Admitting a parent into a nursing home is a traumatic experience on many levels. Not only do children often deal with guilty feelings when making at such a decision, the nursing home admissions process is replete with paperwork and bureaucratic jargon that only adds to the stress.
Sometimes nursing homes will “require” the child to guarantee payment for the cost of a parent’s care in the nursing home. Under the Federal Nursing Home Reform Act, however, a nursing home is prohibited from requiring a third party to guarantee payment to the facility as a condition of admission of another party.
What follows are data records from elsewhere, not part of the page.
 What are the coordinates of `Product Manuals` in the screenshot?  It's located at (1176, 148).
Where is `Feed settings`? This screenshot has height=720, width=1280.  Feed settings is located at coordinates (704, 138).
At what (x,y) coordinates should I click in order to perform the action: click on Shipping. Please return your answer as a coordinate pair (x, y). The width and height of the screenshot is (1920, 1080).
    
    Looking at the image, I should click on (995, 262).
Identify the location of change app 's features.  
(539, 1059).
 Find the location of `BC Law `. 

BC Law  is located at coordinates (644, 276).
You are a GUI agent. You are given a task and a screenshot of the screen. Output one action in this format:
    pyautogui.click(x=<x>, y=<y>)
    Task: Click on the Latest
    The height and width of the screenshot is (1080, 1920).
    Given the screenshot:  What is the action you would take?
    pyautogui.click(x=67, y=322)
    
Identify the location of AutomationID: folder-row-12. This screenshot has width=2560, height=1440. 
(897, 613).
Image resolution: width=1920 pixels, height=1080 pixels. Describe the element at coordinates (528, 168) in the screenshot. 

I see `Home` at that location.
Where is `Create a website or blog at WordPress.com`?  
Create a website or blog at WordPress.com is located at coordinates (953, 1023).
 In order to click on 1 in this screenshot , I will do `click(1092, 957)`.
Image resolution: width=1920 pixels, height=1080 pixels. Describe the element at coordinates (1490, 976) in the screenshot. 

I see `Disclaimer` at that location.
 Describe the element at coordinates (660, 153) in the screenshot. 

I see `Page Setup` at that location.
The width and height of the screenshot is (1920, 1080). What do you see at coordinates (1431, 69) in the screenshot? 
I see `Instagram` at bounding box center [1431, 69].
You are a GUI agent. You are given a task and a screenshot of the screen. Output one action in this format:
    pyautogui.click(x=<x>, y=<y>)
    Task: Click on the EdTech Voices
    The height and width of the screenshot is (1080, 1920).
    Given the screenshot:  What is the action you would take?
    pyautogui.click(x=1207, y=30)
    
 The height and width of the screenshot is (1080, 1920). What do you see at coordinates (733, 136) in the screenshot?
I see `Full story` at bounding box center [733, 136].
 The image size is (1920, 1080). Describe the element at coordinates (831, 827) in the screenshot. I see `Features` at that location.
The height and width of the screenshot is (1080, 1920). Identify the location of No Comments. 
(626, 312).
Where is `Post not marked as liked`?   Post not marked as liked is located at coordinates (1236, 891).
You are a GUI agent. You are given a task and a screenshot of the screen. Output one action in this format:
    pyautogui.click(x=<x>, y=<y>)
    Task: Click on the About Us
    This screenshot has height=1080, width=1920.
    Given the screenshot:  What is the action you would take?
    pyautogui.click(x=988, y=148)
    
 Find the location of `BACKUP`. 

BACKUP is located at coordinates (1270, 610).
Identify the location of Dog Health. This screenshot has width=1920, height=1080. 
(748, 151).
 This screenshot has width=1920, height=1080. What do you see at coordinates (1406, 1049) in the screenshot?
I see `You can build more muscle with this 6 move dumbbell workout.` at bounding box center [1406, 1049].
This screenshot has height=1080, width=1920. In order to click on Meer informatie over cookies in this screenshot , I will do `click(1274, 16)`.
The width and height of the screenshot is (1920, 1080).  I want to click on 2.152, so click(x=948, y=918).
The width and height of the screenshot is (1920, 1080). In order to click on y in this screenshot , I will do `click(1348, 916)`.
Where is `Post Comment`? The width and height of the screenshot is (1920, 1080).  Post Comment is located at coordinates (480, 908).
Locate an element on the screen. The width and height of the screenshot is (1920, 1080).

Any child who signs such a guarantee can later disavow the guarantee without consequence.
But even though a child cannot be required to guarantee payment for a parent’s nursing home care with the backing of the child’s assets, a recent New York appellate court case makes clear that a child can be held responsible for reneging on a written promise to a nursing home to apply the parent’s own assets towards the cost of the parent’s nursing home care.
In Troy Nursing & Rehabilitation Ctr., LLC v. Naylor, (N.Y. App. Div., 3d Dept., No. 512311, March 20, 2012) Diana Gaetano signed an agreement with Troy Nursing & Rehabilitation Center in which Ms. Gaetano promised, as agent under her father’s power of attorney, to use her father’s assets to pay for her father’s care in the facility. After Ms. Gaetano reneged on that promise, the nursing home filed suit against her, seeking damages of over $80,500 plus interest.
In March 2011, Judge Hummel of Rensselaer County Supreme Court granted summary judgment in favor of the nursing home. Ms. Gaetano appealed. In its opinion, the Third Judicial Department of the Appellate Division of the New York Supreme Court agreed with Judge Hummel that Ms. Gaetano was in fact liable for the cost of her father’s nursing home care. Specifically, the Court distinguished between a child’s guarantee to use her own assets to pay for care, which as noted above is prohibited under federal law, and a promise to use the nursing home resident’s own assets to pay for care, which the court held is an enforceable obligation. The Appellate Court noted that federal law expressly authorizes a person “who has legal access to a resident’s income or resources available to pay for care in the facility, to sign a contract (without incurring personal financial liability) to provide payment from the resident’s income or resources for such care.” Ms. Gaetano’s agreement with the nursing home, said the Court, clearly met that definition.
What’s the lesson to be learned from this case? A child signing admission papers for a parent entering a nursing facility that participates in the Medicaid program (which the vast majority of nursing homes do) should avoid signing an agreement promising to use the resident’s assets to pay for the cost of care. While a nursing home may refuse to accept a resident for failing to disclose assets, no facility that accepts Medicaid can prohibit a family from engaging in legitimate asset preservation techniques after the resident is admitted to the facility. If the child signs an agreement like the one signed by Ms. Gaetano, however, the facility may subsequently assert a claim against the child that will be enforced by the courts, rendering ineffective any asset preservation planning that has been instituted.